New Zealand outlaw motorcycle club

The Lone Legion Motorcycle Association was an outlaw motorcycle club located in Blenheim, New Zealand.

The Lone Legion established itself in Blenheim during the 1970s, and considered the town its exclusive territory, successfully excluding other gangs from town until about 2007.

In September 2007, a fatal shooting outside the clubhouse resulted in four gang members being charged with murder, with one being found guilty. In the aftermath of the shooting, the gang demolished its clubhouse, apparently in anticipation of Police seeking a court order to demolish fortifications. In 2010, gang members built a warehouse on a new site.

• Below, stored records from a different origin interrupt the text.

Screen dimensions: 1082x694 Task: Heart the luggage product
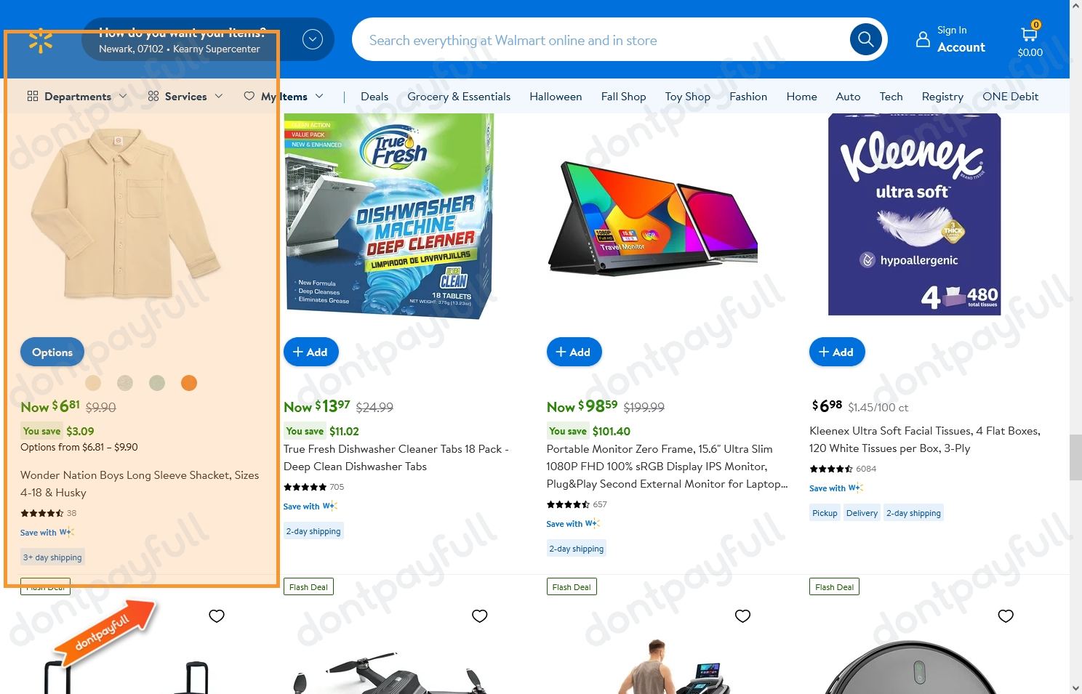217,616
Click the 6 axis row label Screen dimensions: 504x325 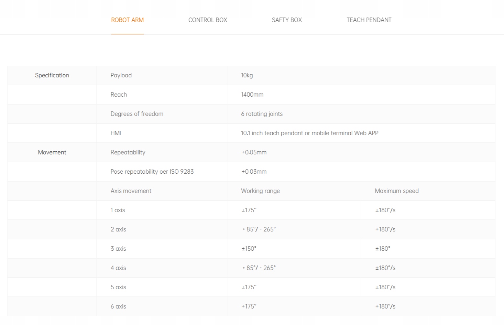(x=118, y=306)
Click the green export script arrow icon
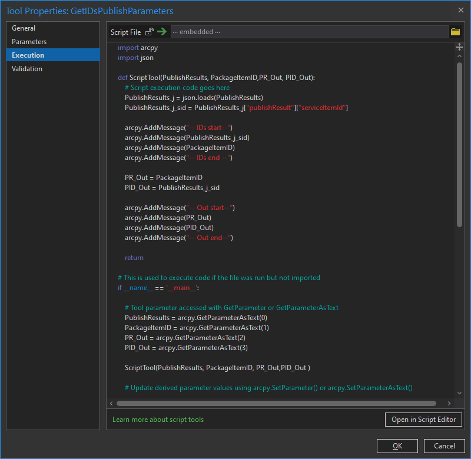Image resolution: width=471 pixels, height=459 pixels. tap(162, 32)
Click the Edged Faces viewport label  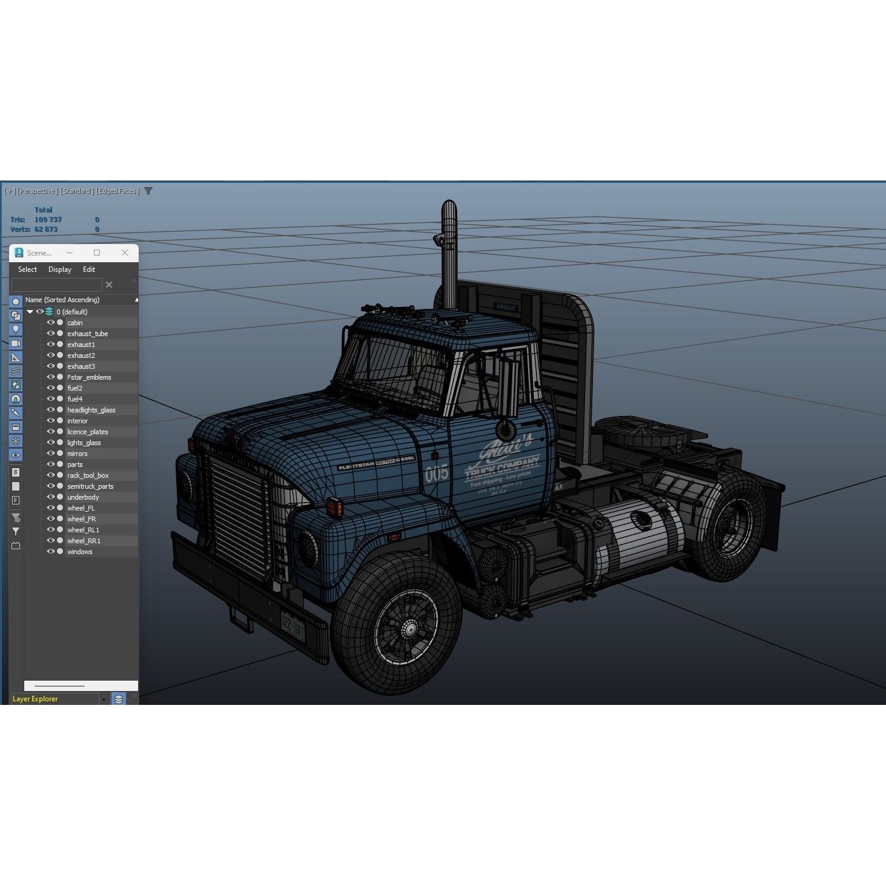(118, 190)
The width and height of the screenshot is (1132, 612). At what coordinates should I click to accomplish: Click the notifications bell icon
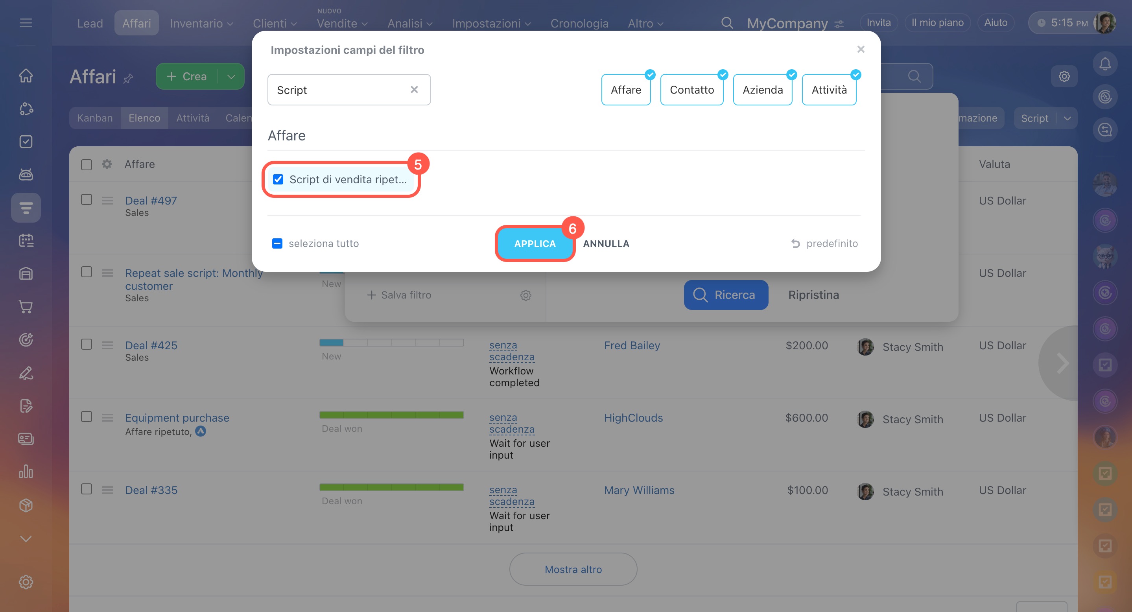(x=1105, y=64)
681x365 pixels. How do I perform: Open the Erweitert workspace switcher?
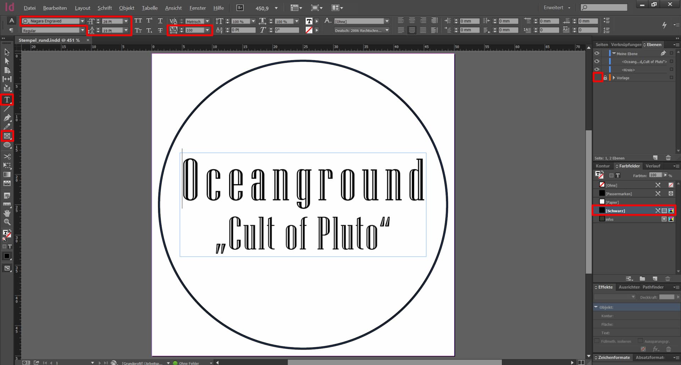[x=557, y=7]
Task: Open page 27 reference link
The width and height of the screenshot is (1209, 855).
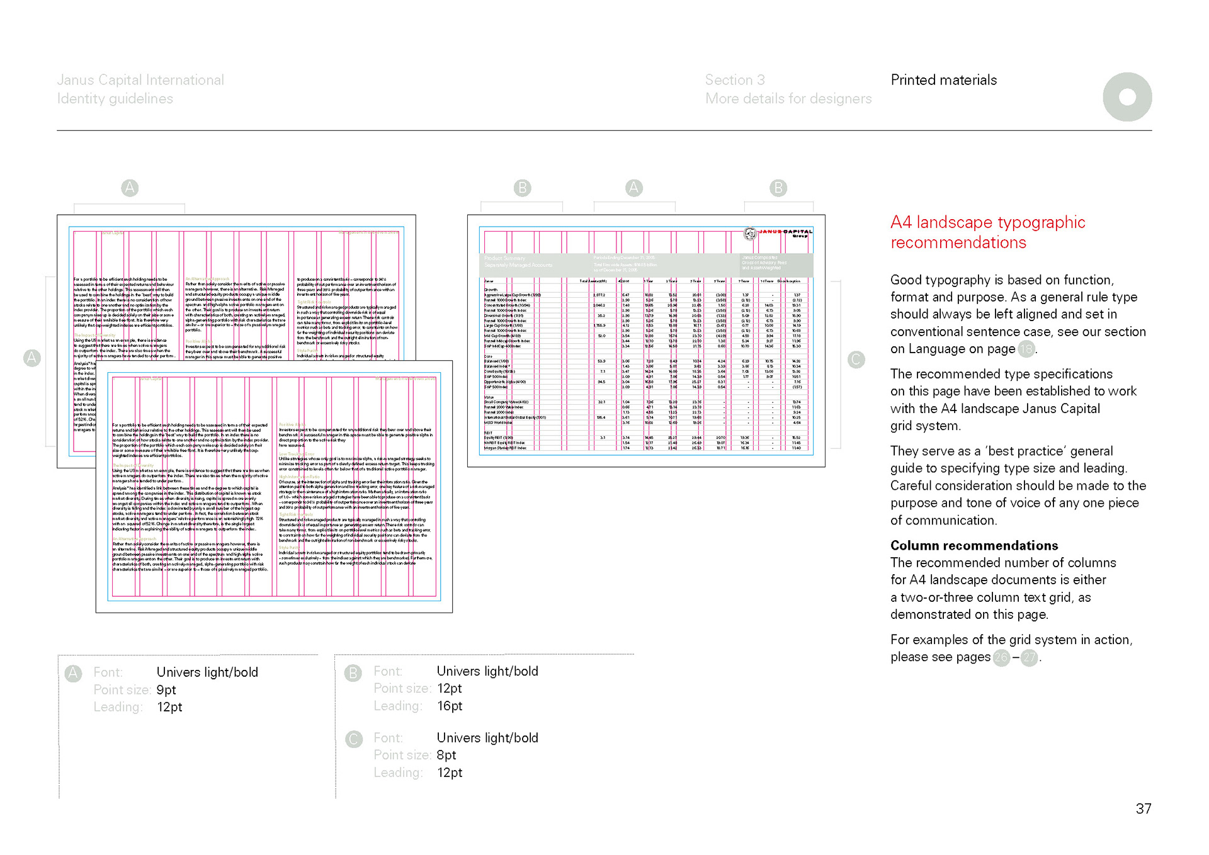Action: 1029,657
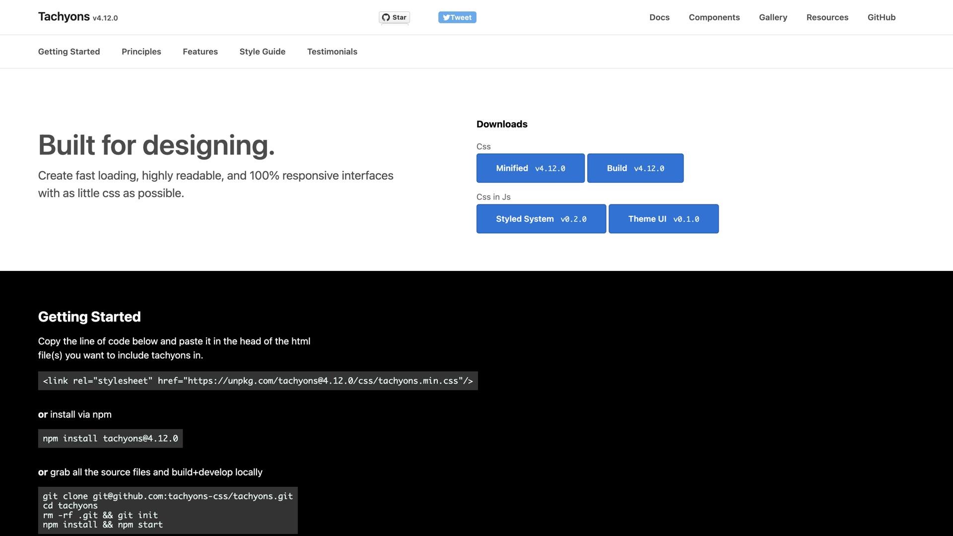Download Minified CSS v4.12.0
The height and width of the screenshot is (536, 953).
click(x=530, y=168)
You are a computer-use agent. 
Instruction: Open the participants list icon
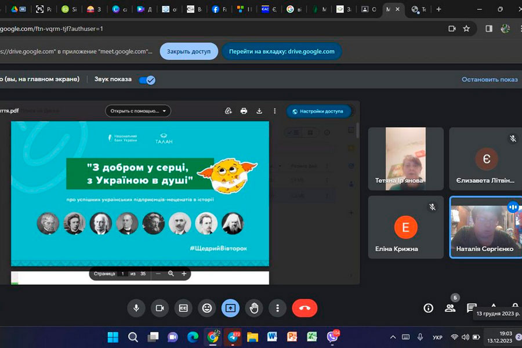pyautogui.click(x=450, y=308)
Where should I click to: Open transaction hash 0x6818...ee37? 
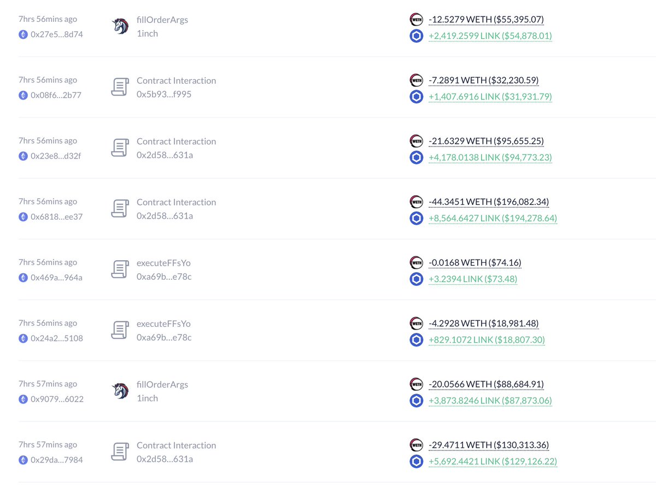[57, 216]
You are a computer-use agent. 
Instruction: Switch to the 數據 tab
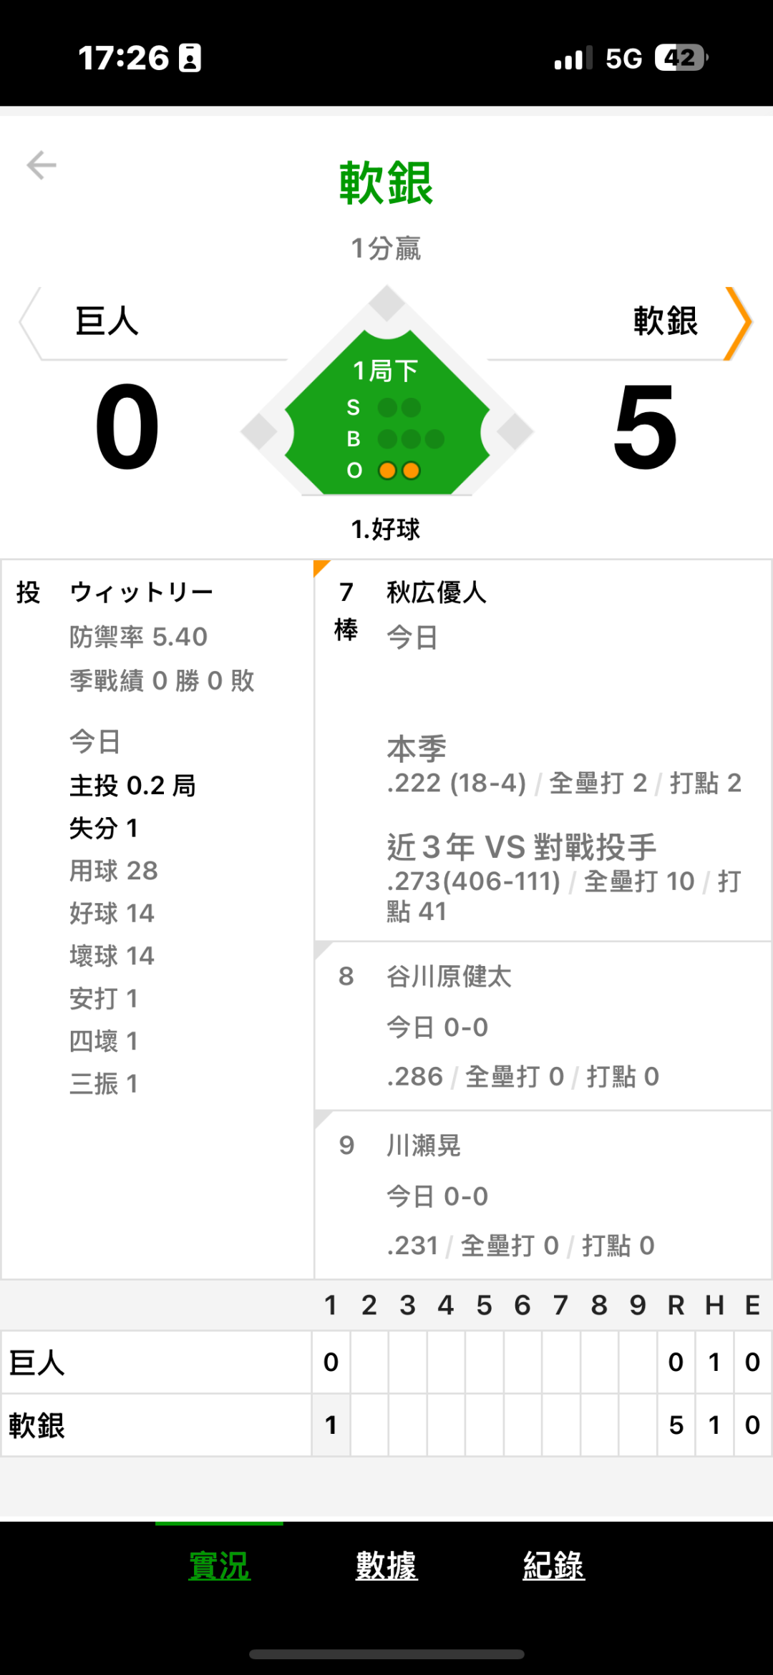click(387, 1566)
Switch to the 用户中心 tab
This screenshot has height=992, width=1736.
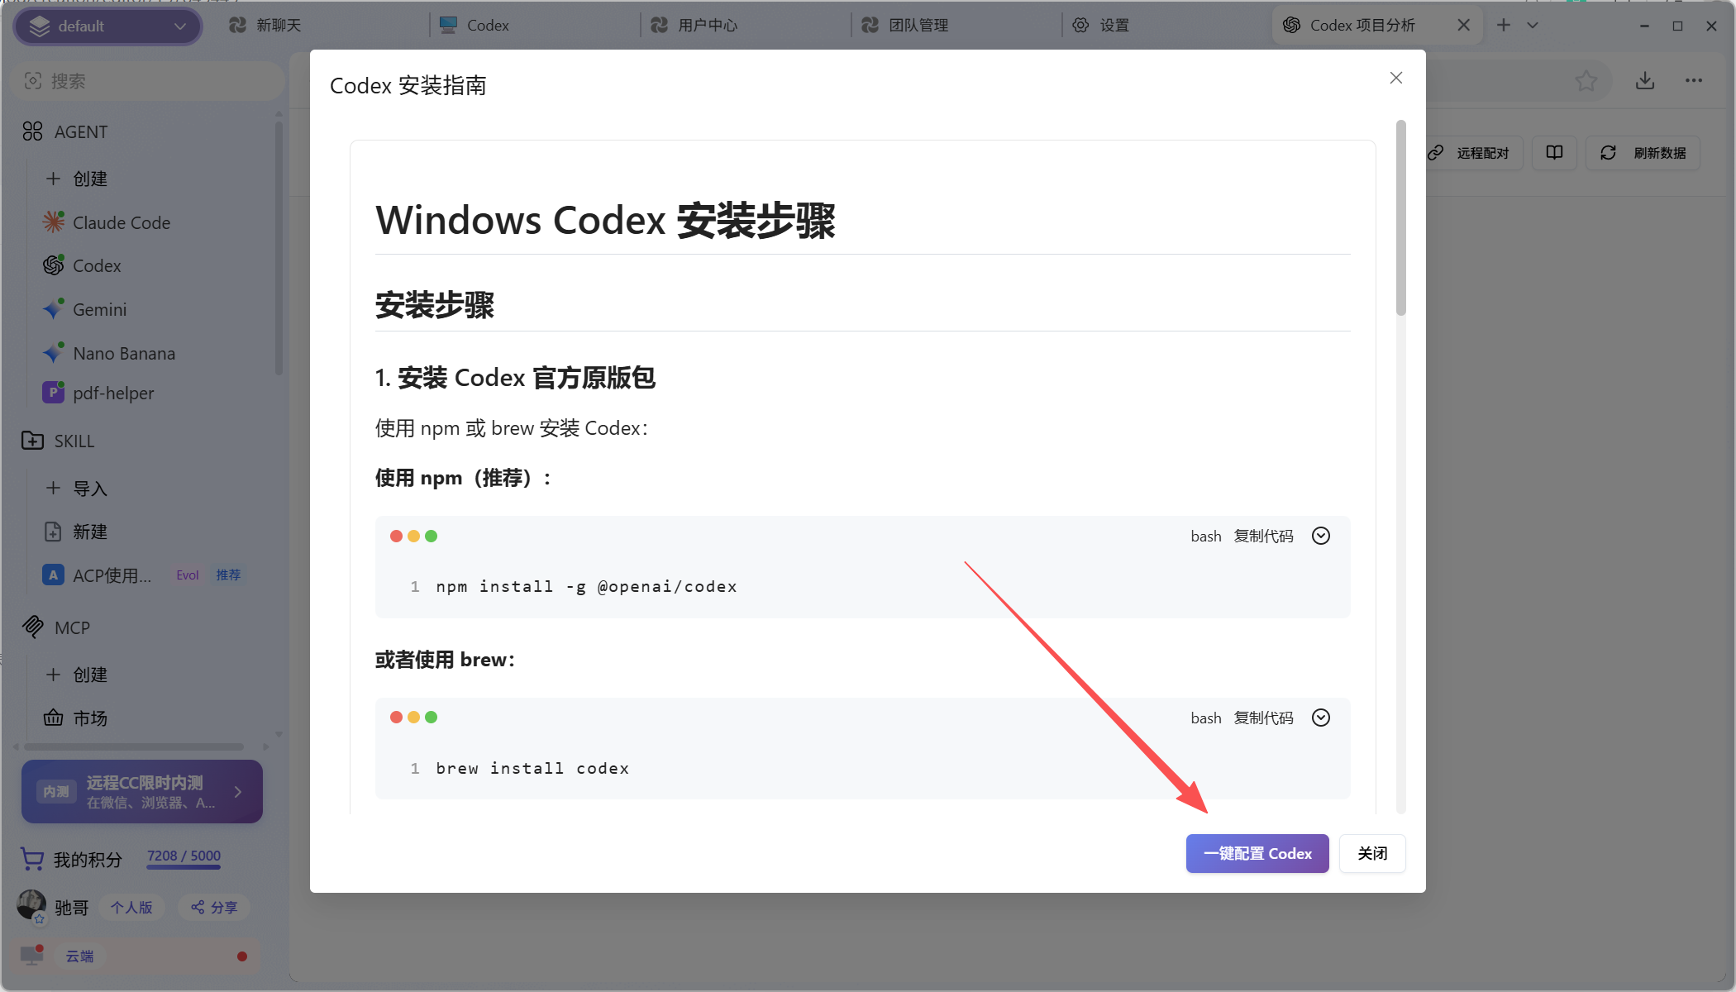(x=707, y=26)
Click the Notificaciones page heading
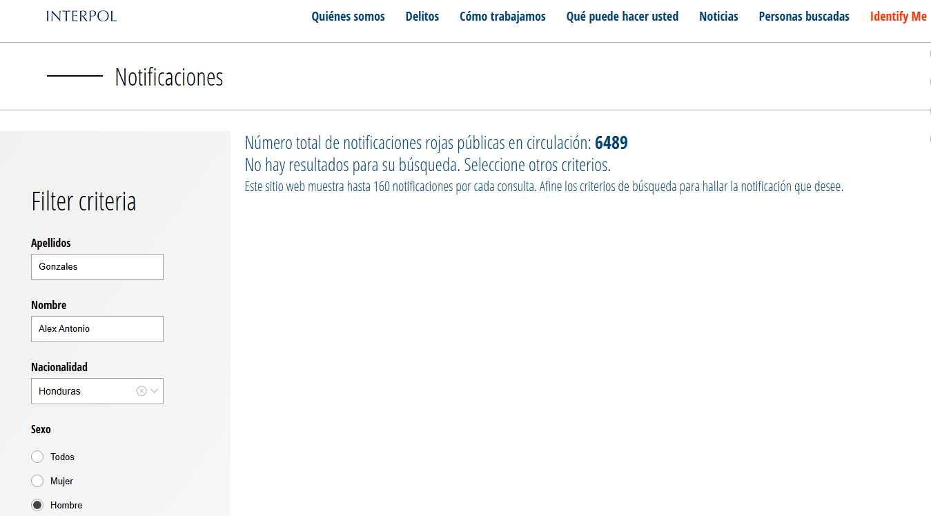This screenshot has width=931, height=516. [169, 77]
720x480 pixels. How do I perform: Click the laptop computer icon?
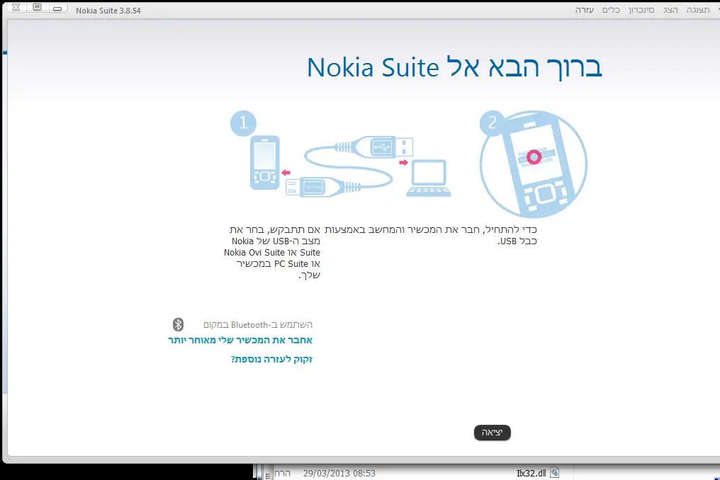pyautogui.click(x=428, y=179)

The family of the murder victim criticized both the Marlborough District Council and Police for allowing the gang to establish a new pad.

According to media and Police the club is a member of the "A-Team", an alliance between several NZ biker groups including the Outcasts MC, the Epitaph Riders MC, the Forty-Fives MC, the Southern Vikings MC, Satan's Slaves MC, Sinn Fein MC and the Lost Breed MC.

In 2019, Carl Bradley, writing in the NZ Herald, reported that the Lone Legion had patched over to the Outlaws MC.